Volpon é um dos grandes nomes que começam a engrossar o coro de que há sinais de que o calote bilionário da Americanas pode afetar o mercado de crédito do país de uma maneira mais ampla e, no pior cenário, empurrar a economia para uma recessão.

A derrocada incluiria uma onda de grandes bancos muito mais cautelosos em fazer novos empréstimos para empresas e pessoas, o que poderia represar ainda mais recursos na atividade econômica.

O derretimento do mercado de debêntures no primeiro mês completo após o escândalo Americanas seria só mais um sinal disso.

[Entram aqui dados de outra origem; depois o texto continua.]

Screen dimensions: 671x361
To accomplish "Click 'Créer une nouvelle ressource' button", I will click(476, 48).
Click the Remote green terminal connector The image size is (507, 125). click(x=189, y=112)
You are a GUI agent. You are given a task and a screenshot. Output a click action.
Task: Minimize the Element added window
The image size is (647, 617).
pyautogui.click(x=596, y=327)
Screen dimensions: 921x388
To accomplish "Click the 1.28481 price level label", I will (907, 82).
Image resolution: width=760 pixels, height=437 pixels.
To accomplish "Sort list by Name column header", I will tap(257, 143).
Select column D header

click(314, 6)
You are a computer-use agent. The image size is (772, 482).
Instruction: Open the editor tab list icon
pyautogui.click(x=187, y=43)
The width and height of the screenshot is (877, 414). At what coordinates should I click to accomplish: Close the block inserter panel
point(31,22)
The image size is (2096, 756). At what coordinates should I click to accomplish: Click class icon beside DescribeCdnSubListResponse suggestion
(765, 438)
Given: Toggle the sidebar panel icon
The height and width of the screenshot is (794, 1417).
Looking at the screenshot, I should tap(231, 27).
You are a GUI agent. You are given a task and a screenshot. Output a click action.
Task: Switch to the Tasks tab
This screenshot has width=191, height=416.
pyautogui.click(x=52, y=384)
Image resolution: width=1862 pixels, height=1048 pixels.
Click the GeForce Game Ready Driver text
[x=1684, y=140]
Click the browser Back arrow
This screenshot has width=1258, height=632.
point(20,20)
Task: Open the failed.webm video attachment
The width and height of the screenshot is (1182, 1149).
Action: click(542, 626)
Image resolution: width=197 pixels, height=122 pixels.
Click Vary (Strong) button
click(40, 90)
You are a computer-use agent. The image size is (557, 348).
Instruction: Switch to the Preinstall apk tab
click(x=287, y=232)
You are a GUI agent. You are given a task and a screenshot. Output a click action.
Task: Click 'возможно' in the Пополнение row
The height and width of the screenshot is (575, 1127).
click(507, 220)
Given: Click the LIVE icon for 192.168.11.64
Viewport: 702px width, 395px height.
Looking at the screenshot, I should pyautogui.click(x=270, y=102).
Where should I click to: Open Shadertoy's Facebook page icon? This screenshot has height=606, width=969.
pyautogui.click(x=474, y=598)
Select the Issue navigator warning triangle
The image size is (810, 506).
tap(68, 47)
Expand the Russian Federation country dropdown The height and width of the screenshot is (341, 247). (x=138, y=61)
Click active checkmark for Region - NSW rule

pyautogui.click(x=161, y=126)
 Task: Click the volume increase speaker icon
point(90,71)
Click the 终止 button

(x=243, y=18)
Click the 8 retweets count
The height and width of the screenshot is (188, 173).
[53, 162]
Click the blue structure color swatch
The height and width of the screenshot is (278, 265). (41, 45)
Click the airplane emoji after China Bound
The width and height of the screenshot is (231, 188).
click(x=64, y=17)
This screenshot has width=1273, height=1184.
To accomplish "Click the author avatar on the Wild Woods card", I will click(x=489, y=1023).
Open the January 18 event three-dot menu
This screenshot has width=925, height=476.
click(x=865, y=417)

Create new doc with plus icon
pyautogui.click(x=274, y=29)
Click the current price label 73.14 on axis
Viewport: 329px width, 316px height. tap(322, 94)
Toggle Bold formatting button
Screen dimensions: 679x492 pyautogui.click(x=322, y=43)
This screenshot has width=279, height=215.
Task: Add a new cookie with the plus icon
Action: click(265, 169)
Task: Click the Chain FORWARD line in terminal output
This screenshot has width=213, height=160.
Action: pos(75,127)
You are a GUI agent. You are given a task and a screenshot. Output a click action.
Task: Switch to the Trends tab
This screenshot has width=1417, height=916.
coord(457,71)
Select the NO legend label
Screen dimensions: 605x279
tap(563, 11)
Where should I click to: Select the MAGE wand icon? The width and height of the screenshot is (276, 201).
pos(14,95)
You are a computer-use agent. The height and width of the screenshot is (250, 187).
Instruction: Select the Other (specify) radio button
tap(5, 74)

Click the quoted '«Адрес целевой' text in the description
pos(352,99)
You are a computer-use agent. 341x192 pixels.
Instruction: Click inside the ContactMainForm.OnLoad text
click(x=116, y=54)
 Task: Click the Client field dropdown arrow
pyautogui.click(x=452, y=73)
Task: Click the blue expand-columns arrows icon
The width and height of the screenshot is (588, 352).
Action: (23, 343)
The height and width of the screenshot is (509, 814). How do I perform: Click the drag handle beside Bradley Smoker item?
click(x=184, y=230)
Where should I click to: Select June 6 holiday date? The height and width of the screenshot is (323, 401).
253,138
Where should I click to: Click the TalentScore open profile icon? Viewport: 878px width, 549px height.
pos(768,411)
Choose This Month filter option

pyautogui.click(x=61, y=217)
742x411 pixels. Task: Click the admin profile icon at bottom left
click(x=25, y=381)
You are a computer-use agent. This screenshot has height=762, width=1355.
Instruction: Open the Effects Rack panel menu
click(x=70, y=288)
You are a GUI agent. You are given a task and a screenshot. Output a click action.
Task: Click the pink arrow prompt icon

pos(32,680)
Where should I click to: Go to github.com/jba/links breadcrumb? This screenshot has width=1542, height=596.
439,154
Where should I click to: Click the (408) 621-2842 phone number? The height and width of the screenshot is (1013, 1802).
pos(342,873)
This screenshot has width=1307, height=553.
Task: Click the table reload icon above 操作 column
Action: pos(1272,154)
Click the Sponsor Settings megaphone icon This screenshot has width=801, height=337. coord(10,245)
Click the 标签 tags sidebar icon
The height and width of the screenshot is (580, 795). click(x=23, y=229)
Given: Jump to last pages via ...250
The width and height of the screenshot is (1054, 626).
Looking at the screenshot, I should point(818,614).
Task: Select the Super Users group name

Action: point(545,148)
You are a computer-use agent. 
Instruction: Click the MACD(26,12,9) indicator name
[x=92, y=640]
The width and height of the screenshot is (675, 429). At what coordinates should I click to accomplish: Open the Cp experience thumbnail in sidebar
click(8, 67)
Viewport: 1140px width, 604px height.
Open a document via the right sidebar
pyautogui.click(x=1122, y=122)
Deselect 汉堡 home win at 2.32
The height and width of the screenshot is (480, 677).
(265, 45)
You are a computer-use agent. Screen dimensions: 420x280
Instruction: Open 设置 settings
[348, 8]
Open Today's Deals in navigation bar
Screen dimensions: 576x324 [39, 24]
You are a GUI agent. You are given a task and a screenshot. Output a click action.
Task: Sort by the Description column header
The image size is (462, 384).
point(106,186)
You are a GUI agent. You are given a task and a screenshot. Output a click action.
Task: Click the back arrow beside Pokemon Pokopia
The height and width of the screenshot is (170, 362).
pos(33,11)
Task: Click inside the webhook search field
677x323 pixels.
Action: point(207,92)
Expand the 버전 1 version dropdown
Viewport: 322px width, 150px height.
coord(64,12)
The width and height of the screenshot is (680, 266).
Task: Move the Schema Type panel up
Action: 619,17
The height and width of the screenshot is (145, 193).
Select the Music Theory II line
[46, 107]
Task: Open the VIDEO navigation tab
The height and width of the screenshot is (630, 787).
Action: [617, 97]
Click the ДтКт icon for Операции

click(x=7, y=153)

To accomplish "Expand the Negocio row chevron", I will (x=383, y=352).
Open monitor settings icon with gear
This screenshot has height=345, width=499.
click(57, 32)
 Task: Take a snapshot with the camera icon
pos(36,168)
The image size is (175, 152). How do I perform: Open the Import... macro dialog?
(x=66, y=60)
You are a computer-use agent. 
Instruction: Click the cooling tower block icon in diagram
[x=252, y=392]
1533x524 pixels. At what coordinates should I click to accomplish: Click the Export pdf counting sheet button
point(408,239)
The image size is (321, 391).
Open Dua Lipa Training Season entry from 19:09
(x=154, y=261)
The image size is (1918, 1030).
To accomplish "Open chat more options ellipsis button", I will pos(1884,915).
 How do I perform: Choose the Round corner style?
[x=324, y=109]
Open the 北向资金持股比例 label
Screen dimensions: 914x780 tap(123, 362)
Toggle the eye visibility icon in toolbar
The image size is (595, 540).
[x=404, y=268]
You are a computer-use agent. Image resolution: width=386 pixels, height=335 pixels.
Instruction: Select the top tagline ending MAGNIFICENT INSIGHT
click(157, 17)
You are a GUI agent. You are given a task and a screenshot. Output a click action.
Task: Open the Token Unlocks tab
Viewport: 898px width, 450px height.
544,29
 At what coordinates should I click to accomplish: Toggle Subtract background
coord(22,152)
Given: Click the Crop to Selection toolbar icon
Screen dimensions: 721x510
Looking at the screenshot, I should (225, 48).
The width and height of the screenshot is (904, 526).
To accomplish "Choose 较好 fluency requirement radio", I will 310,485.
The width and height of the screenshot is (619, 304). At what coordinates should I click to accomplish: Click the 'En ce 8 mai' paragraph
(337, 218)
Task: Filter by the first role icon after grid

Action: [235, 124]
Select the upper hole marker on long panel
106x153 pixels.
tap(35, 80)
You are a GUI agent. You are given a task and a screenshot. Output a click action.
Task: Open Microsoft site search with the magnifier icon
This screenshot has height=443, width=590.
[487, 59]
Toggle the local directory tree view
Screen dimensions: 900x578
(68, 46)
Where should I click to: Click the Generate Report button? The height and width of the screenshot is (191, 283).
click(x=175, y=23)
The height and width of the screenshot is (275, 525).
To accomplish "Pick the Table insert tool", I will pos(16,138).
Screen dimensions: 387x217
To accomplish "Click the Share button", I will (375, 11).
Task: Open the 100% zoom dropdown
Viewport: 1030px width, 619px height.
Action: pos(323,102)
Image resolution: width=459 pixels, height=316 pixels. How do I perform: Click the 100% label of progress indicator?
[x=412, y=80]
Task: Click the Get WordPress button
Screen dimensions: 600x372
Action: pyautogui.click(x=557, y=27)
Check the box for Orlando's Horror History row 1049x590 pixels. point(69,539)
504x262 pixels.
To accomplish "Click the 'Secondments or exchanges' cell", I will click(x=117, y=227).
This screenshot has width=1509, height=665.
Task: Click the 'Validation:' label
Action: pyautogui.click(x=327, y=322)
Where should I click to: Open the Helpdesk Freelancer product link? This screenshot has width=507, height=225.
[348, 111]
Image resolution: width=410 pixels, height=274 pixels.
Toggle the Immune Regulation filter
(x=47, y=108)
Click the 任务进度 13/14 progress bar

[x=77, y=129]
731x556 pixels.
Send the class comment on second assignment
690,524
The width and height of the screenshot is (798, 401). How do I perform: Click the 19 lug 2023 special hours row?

Na visão de Marinho, da Valora, por outro lado, ao menos para o mercado de capitais, fevereiro foi apenas o pior mês de um processo de ajuste em um mercado que deve aos poucos voltar a se normalizar – mesmo que em um novo patamar, menos aquecido que o dos últimos anos.

“As condições de preços desses ativos ficaram mais atrativas e já há mais apetite dos investidores, mais gestores fazendo mais compras agressivas”, diz. “Já é o início de uma normalização, uma acomodação do mercado secundário, em um novo nível de preços, e aquele mercado que ‘fechou’ e fevereiro já está reabrindo.”